Since I assign only a small fraction of the number of problems that you face in classes such as Calculus, I expect you to take special care in writing up your solutions well. If the grader takes off points for sloppy presentation, he's only doing his job.
Also, to make the grader’s life easier and allow for feedback, please put each homework problem on a separate page. If there are several parts to a problem, you can keep those together.
Note that I assign homework a week before it's due and expect you to take advantage of all that time. It would definitely not be a good idea to wait til the last minute to start your homework.
Midterm Exams: in class on Wed Oct 6 and Wed Nov 17, each worth 20% of your final grade.
Final Exam: 8-10 AM, Monday, Dec 13; worth 35% of your final grade.

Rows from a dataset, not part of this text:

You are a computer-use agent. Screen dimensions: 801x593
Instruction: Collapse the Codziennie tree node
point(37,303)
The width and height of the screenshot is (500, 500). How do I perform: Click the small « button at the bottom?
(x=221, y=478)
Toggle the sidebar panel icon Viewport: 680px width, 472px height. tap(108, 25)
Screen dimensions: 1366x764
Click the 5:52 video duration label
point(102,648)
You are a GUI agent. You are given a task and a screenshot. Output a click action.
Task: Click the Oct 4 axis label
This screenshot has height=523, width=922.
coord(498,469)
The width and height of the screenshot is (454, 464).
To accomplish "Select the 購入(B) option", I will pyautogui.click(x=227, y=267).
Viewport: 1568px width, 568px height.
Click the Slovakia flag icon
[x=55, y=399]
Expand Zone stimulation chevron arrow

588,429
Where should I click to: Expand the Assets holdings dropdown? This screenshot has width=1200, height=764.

Further Policies, Disclaimers and Fine Print
Unsolicited advice: please be very brave about asking questions. The big majority of people (including many mathematicians) worry that they’ll seem stupid when they ask about something in a math lecture. Please ignore this worry--even if the reason you’re asking is that your attention drifted for a bit and you missed a point. Most often, questions reassure the lecturer that the class is paying attention, and half your classmates are confused about the same thing you are.
Honor Code: abide by it. If you’re wondering whether or not something you’re thinking of doing is acceptable you should ask me about it.
Late homework, missed exams: I do not accept homework late, though I might consider discounting late assignments if the situation merits it. If, for some suitably dire reason, you need to miss an exam, you should clear it with me in advance if possible and be prepared to document the reason for missing.
Using the internet as a resource: this is generally fine with the exception that you are not allowed to seek or discuss solutions to particular homework problems on the web.
Attendance: I don’t formally take attendance, but I do notice engagement and absence over time and will feel free to take that into account when assigning final grades.